(Saved entries)
# # # # #

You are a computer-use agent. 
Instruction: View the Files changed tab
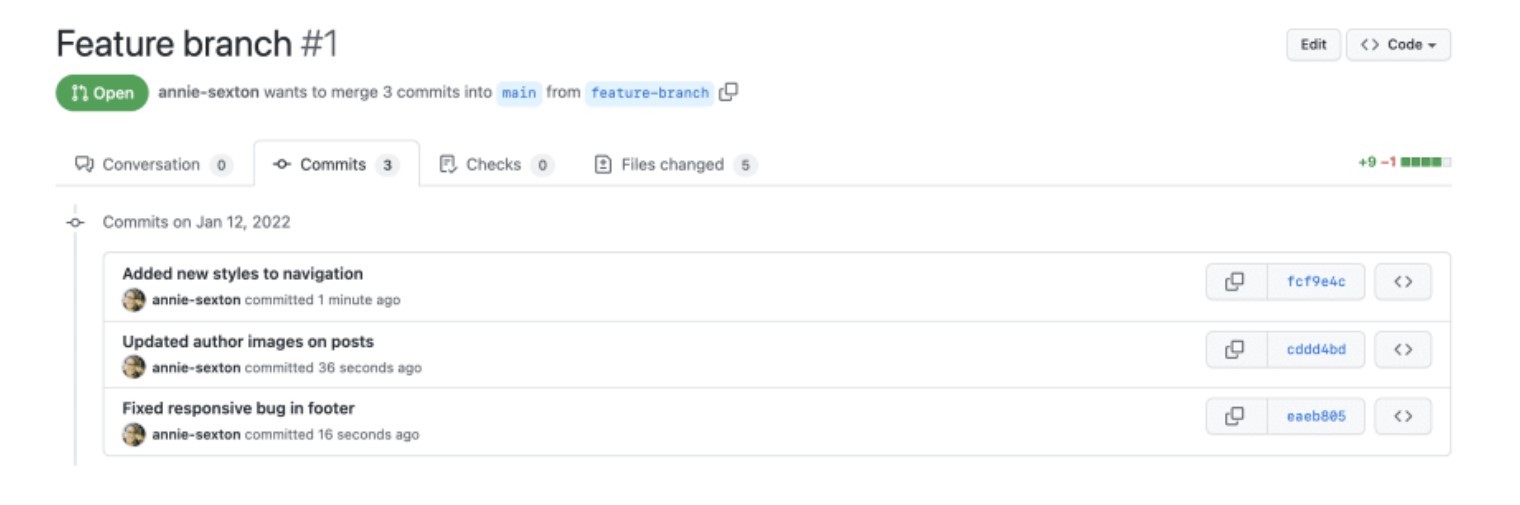(x=675, y=165)
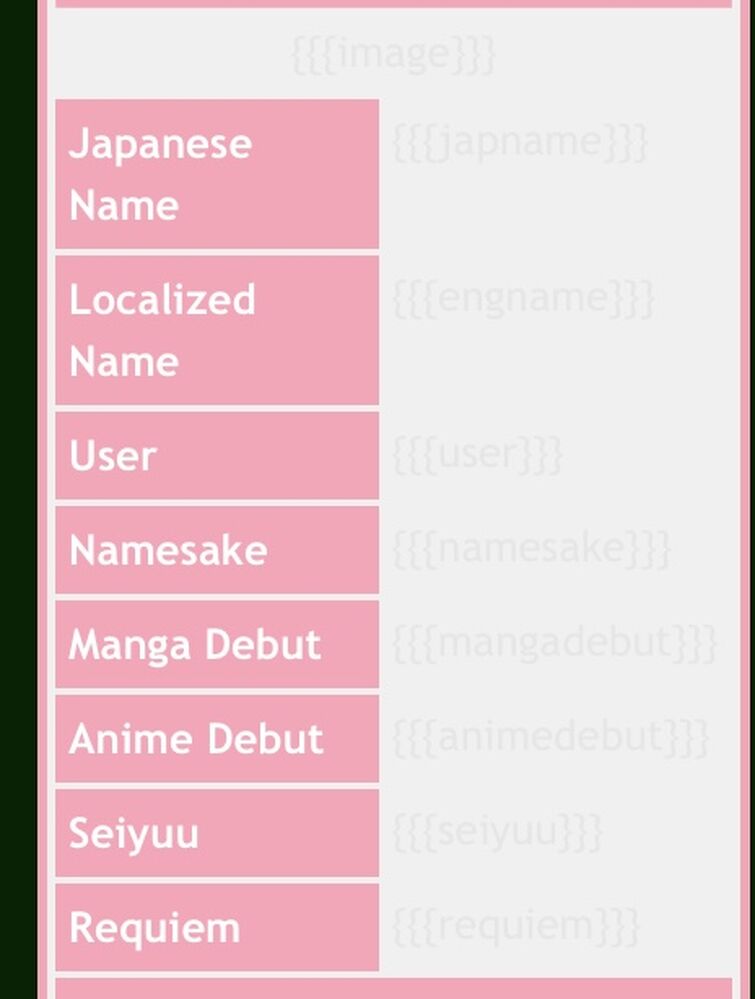Click the {{{engname}}} placeholder value
Image resolution: width=755 pixels, height=999 pixels.
tap(524, 298)
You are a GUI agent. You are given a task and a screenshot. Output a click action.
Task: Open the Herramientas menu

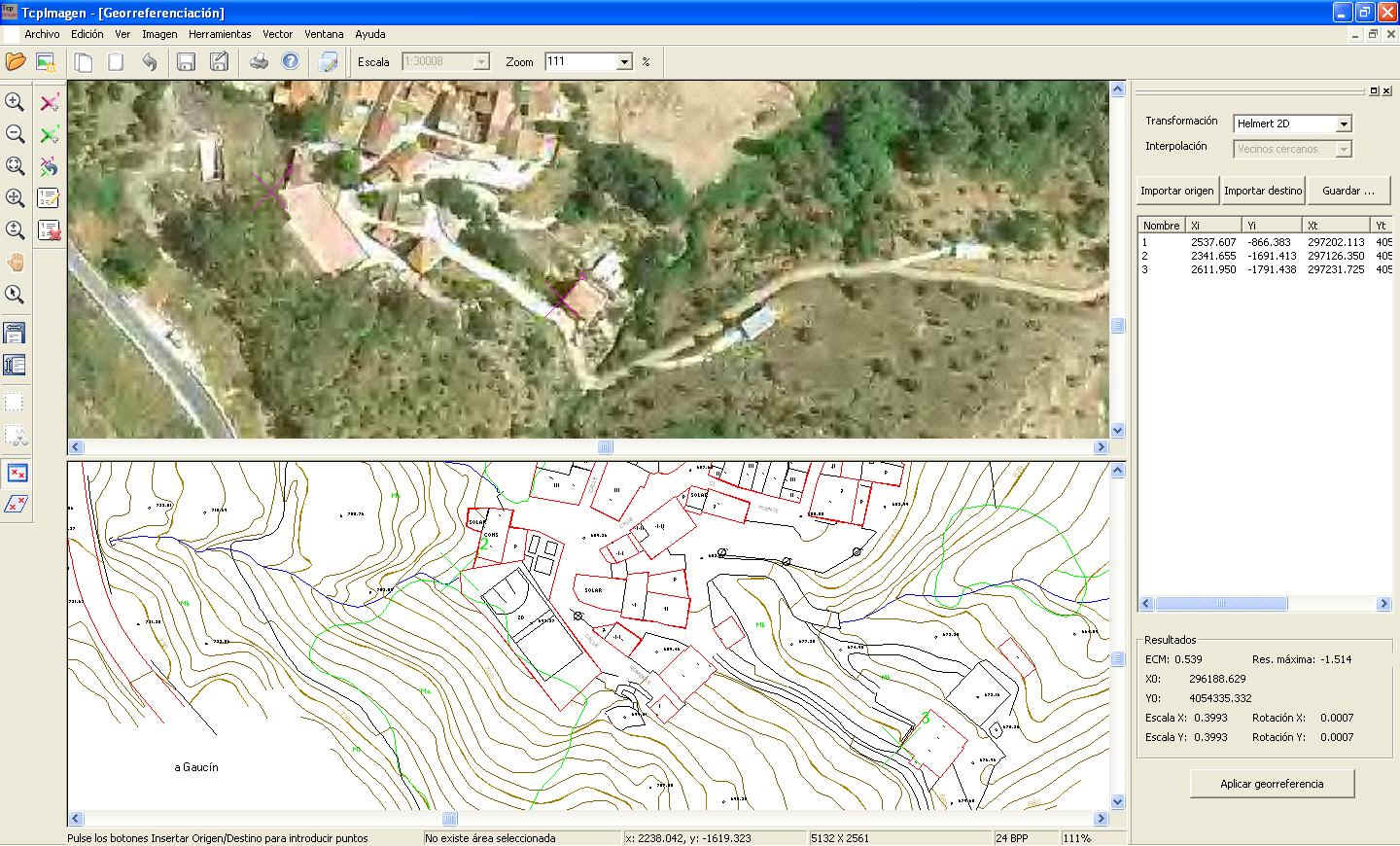tap(220, 34)
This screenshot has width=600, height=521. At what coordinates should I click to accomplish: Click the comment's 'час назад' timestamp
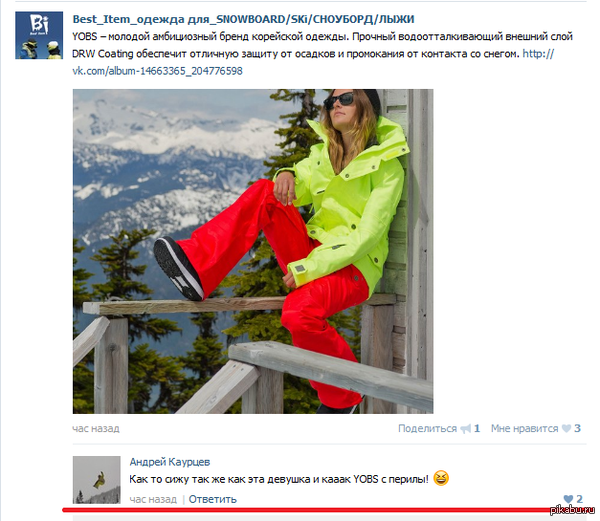pyautogui.click(x=153, y=499)
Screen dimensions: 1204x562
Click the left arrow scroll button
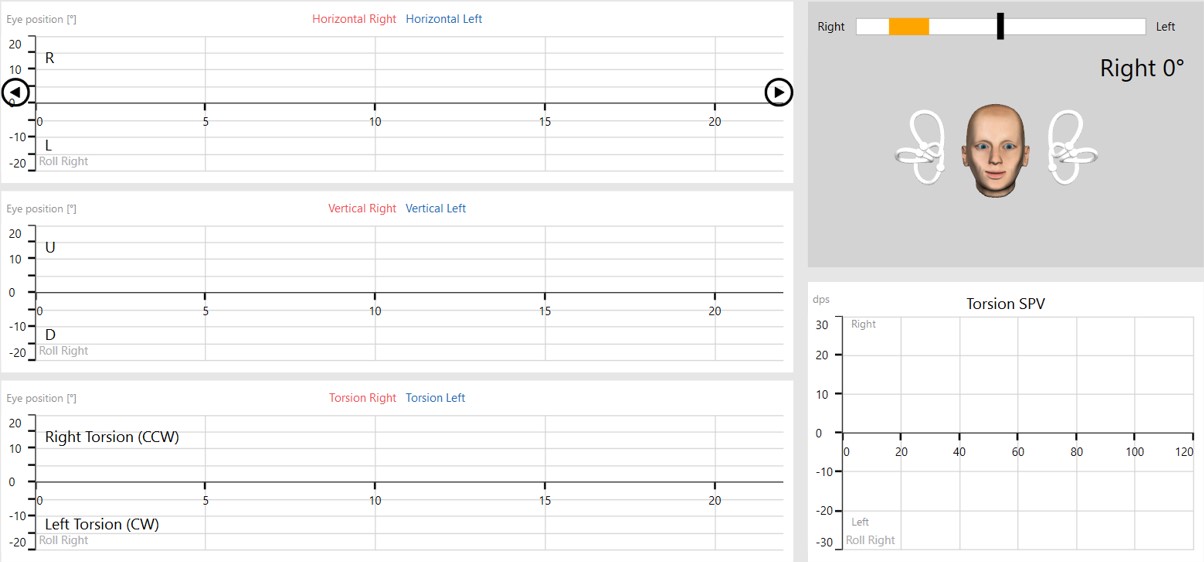[16, 92]
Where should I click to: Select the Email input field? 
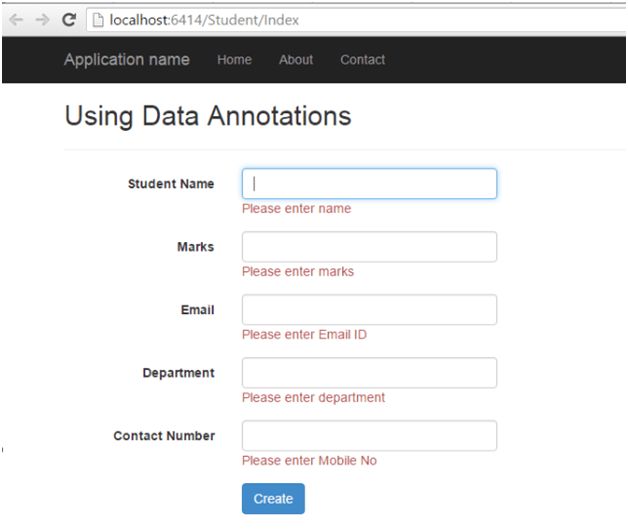click(369, 310)
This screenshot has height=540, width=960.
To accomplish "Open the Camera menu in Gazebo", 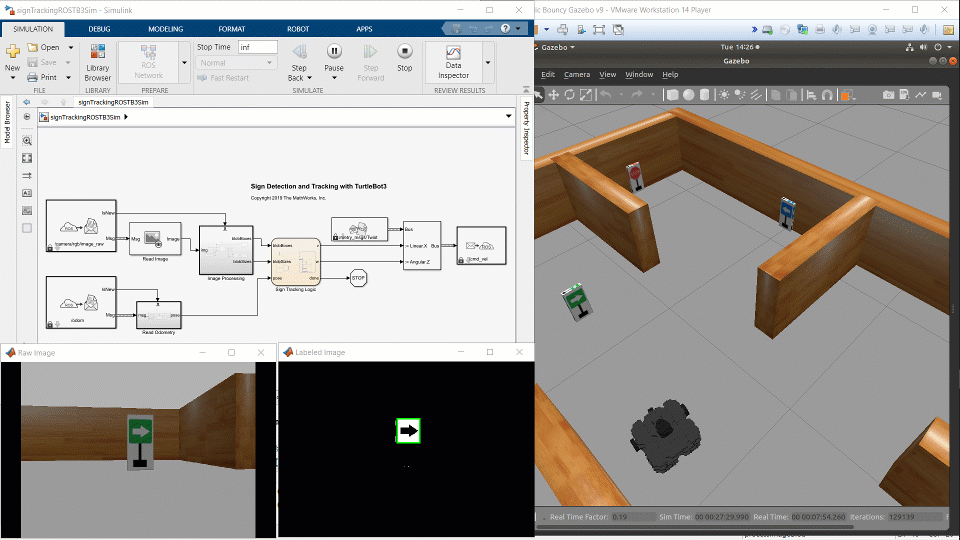I will click(577, 74).
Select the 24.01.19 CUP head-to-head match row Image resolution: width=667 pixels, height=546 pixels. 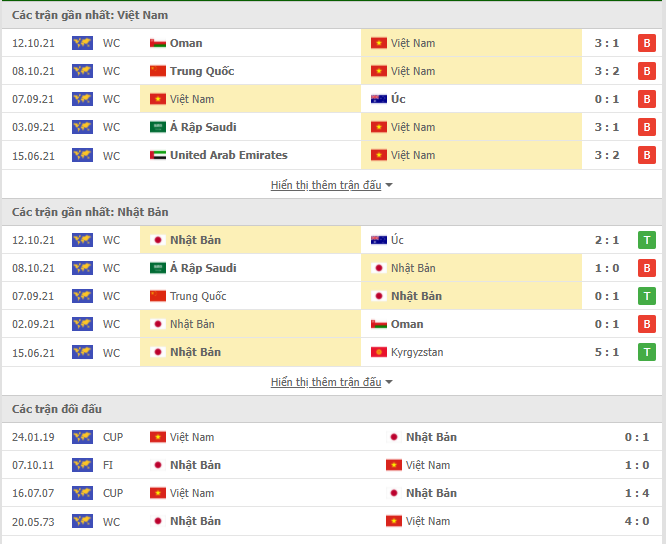332,437

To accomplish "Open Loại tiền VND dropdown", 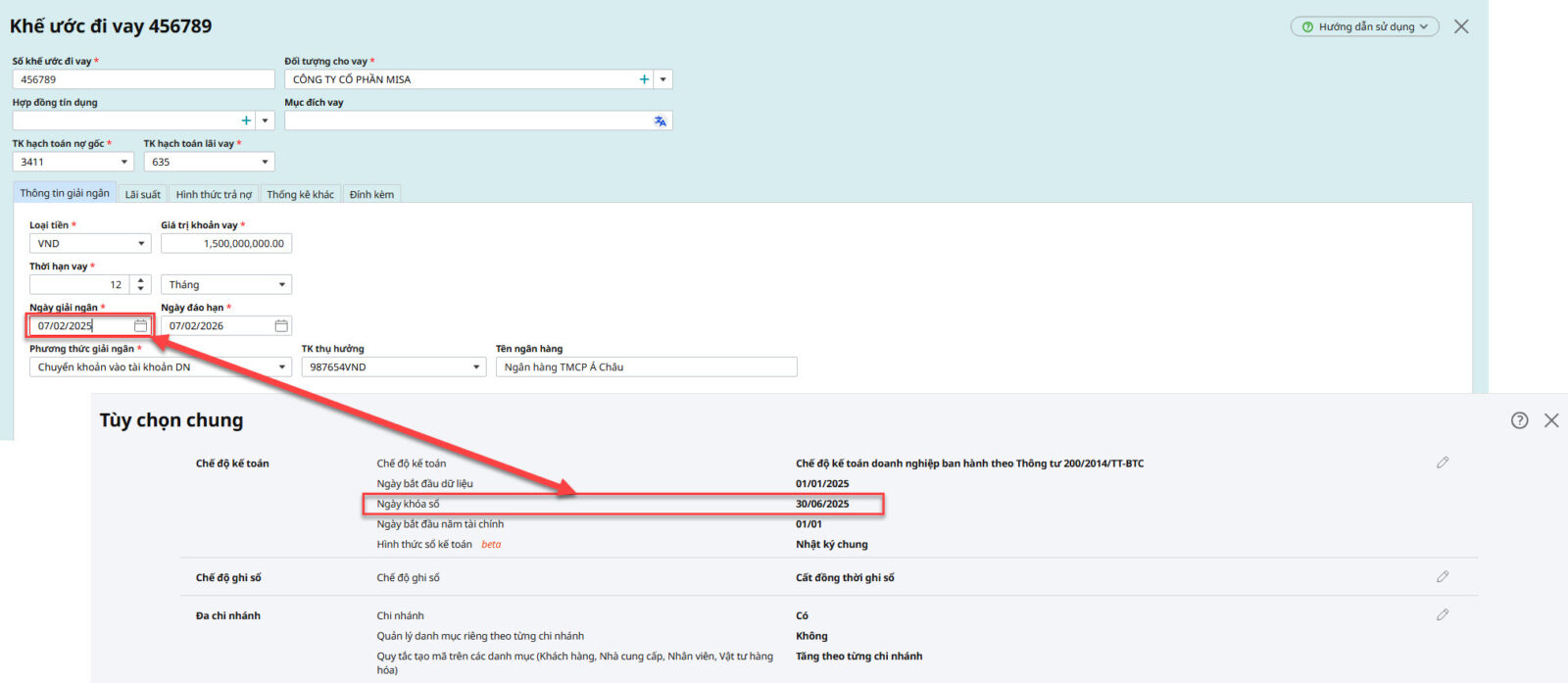I will point(141,243).
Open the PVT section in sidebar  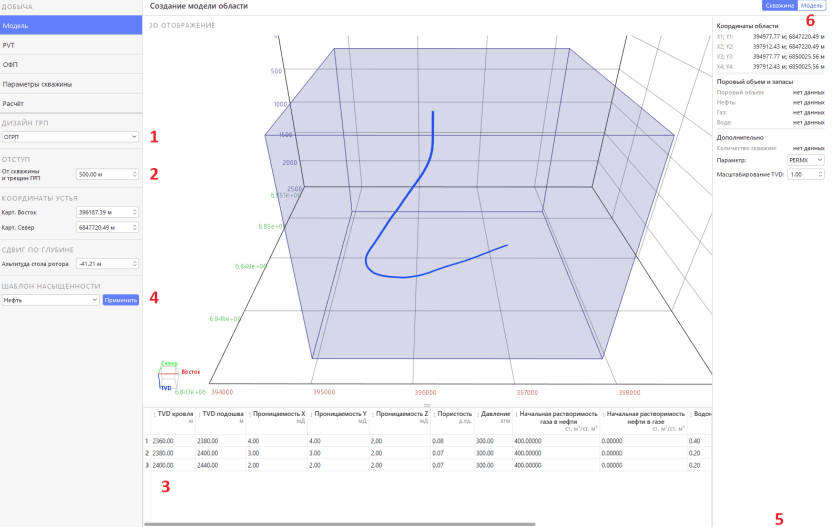click(70, 45)
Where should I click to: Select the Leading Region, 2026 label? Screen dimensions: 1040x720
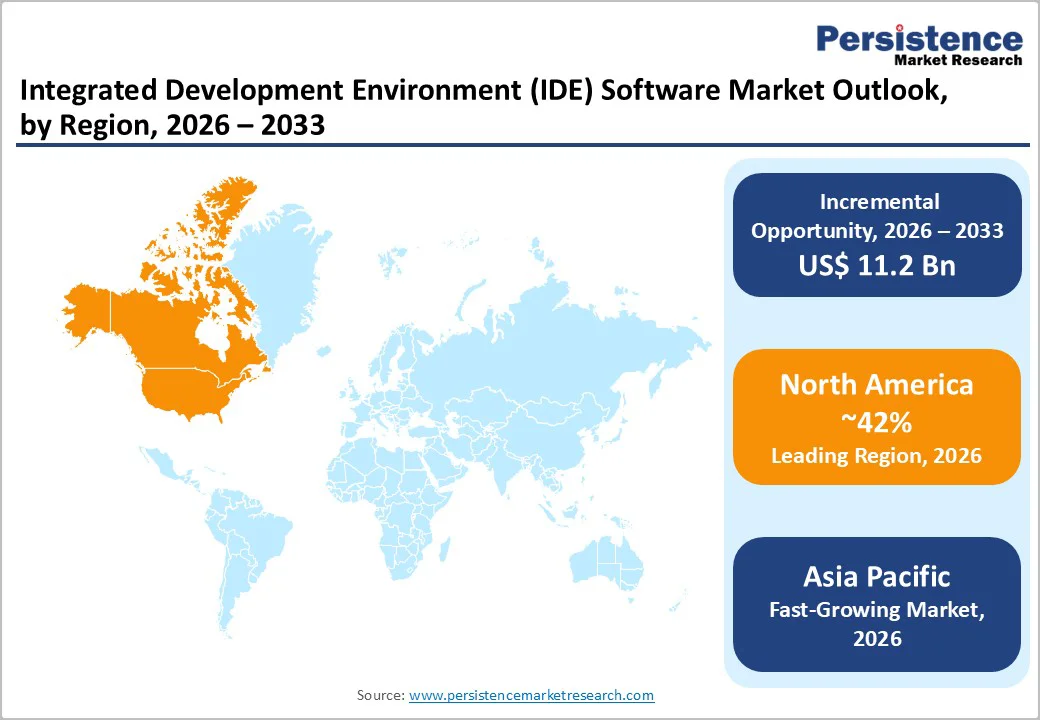tap(876, 455)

# # # # #

Please return all lines from the records that hold the word "agent".

You are a computer-use agent. 
You are a GUI agent. You are given a task and a screenshot. Output a click action.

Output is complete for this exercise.